Orioles 1B/OF Steve Pearce agrees to $3.7M salary for 2015
by Michael Hurcomb | CBSSports.com
(4:16 pm ET) The Orioles avoided arbitration with outfielder/first baseman Steve Pearce, agreeing to a $3.7 million salary for 2015, according to CBSSports.com Baseball Insider Jon Heyman. Pearce reportedly filed for $5.4 million, while the Orioles reportedly offered $2 million.

Pearce is coming off his best season as a major leaguer, batting .293 with a .373 on-base percentage, .556 slugging percentage, .930 OPS, 21 home runs, 26 doubles and 49 RBI in 102 games.


Rockies shortstop Troy Tulowitzki is 'staying put'
by Michael Hurcomb | CBSSports.com
(3:57 pm ET) A team source told CBSSports.com Baseball Insider Jon Heyman that Rockies shortstop Troy Tulowitzki is "staying put."  Rockies general manager Jeff Bridich told FOX Sports earlier in the week that it is "highly, highly unlikely" Tulowitzki will be traded before opening day.

Tulowitzki, who has been linked to trade rumors involving the Mets this offseason, is under contract through 2020 on a six-year, $118 million deal. He is also recovering from August hip surgery.


Red Sox agree to deal with pitcher Alexi Ogando
by Michael Hurcomb | CBSSports.com
(3:52 pm ET) The Red Sox have agreed to a deal with pitcher Alexi Ogando, according to CBSSports.com Baseball Insider Jon Heyman. It is a one-year, $1.5 million contract, which includes $1.5 million in bonuses, according to USA Today.

Ogando has been a free agent since being non-tendered by the Rangers in December. Ogando made just 27 relief appearances in 2014 due to an elbow injury. He went 2-3 with a 6.84 ERA.

Ogando, who was an All-Star in 2011, also has experience starting at the major-league level, going 19-12 with a 3.40 ERA in 48 career starts.
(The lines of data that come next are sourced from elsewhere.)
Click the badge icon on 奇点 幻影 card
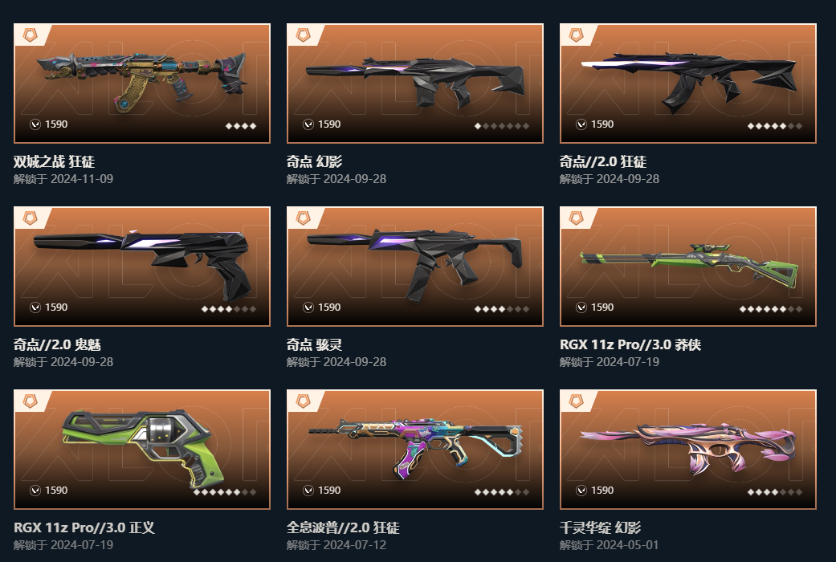This screenshot has width=836, height=562. pos(304,35)
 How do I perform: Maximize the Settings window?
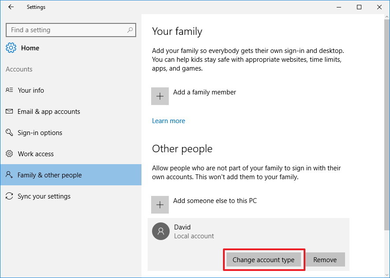pyautogui.click(x=359, y=7)
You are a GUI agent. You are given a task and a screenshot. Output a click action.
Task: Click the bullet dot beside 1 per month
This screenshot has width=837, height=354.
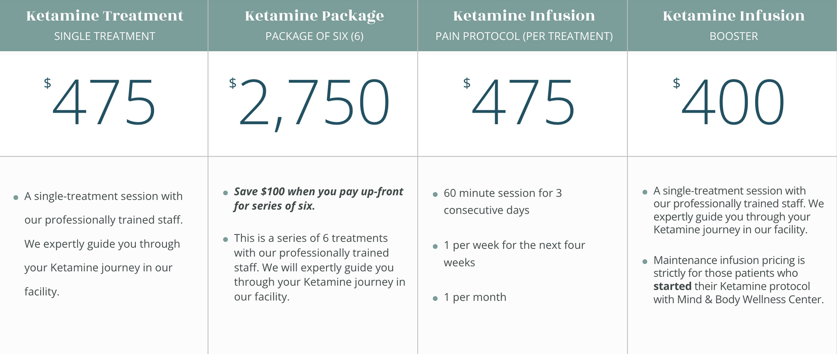435,298
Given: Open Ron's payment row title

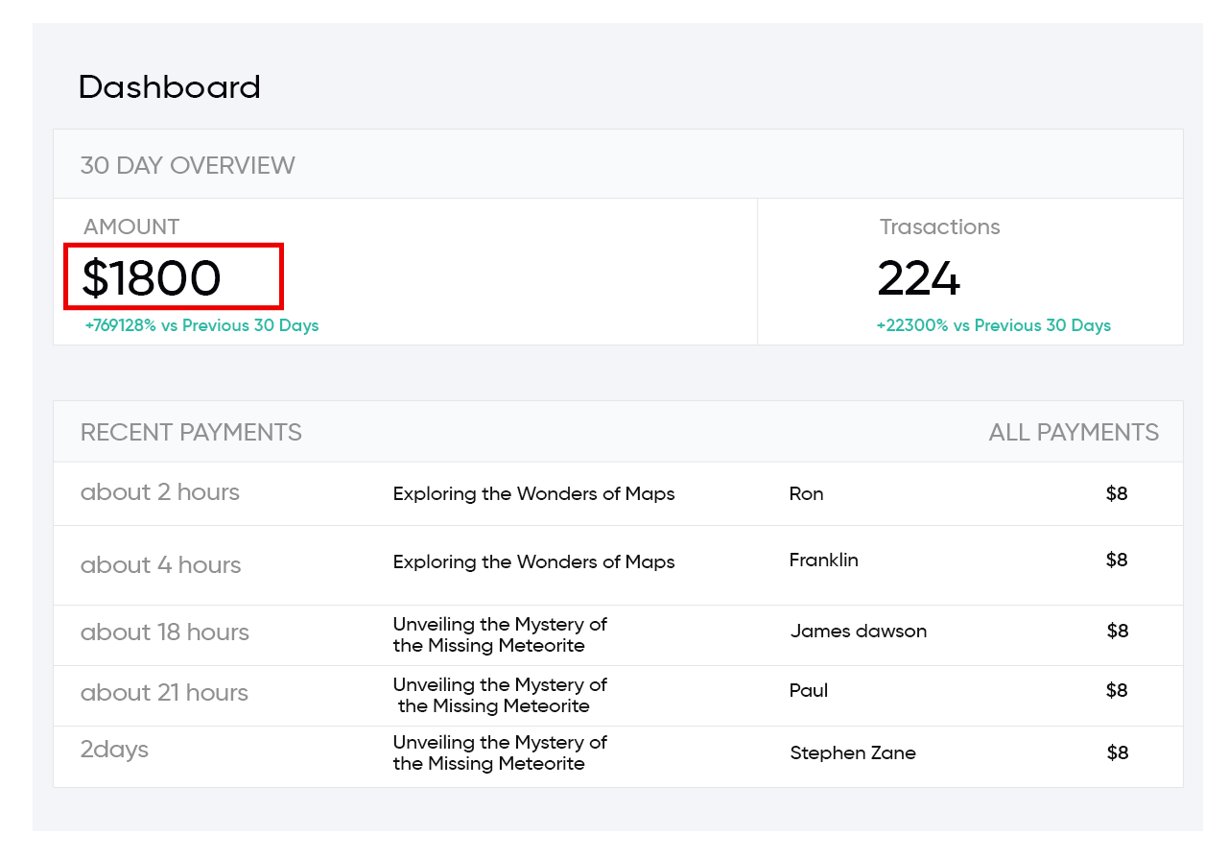Looking at the screenshot, I should click(533, 494).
Braves trade RPs Hale, Schlosser to Rockies for two minor leaguers
by Michael Hurcomb | CBSSports.com
(3:42 pm ET) The Braves traded pitchers David Hale and Gus Schlosser to the Rockies on Friday in exchange for catchers Jose Briceno and Chris O’Dowd.

Hale went 4-5 with a 3.30 ERA in 45 relief appearances for Atlanta in 2014. He struck out 44 batters and issued 39 walks in 87 1/3 innings.

Schlosser made his MLB debut in 2014, going 0-1 with a 7.64 ERA in 15 relief outings for Atlanta. He struck out eight and walked six in 17 2/3 innings.

Briceno hit .283 with 12 home runs, 23 doubles and 50 RBI in 84 games for Class A Asheville in 2014. He has a career .280/.433/.776 slash line over five minor-league seasons.

O'Dowd hit .271 with five home runs, 27 doubles and 48 RBI in 113 games between high Class A Modesto and Double-A Tulsa in 2014. He has a career .260/.362/.689 slash line over three minor-league seasons.


Tigers' Dombrowski: Steven Moya 'relatively close' to making impact
by Michael Hurcomb | CBSSports.com
(3:31 pm ET) Tigers outfield prospect Steven Moya, who was the MVP of the Eastern League (Double-A) in 2014, is expected to open the season at Triple-A Toledo, per the Detroit Free Press.

"I don't know if I'd say we're buying time for Moya," Tigers president and general manager Dave Dombrowski said last week. "Probably when a guy as talented as Moya is ready, he'll make his way onto a team. I don't think we could absolutely say, trying to win a pennant, trying to win a world championship, you can count on him being 100 percent ready."

The 23-year-old Moya hit .276 with a .555 slugging percentage, .861 OPS, 33 doubles, 35 home runs and 105 RBI in 133 games last season at Double-A. He has a career .251/.444/.739 slash line over six minor-league seasons.

Moya also made a brief appearance in the majors last season, batting .375 (3 for 8) in 11 games.

"I think the development time will be good for him" Dombrowski said. "Could he come up and produce at some time during the year? Yes. He's relatively close."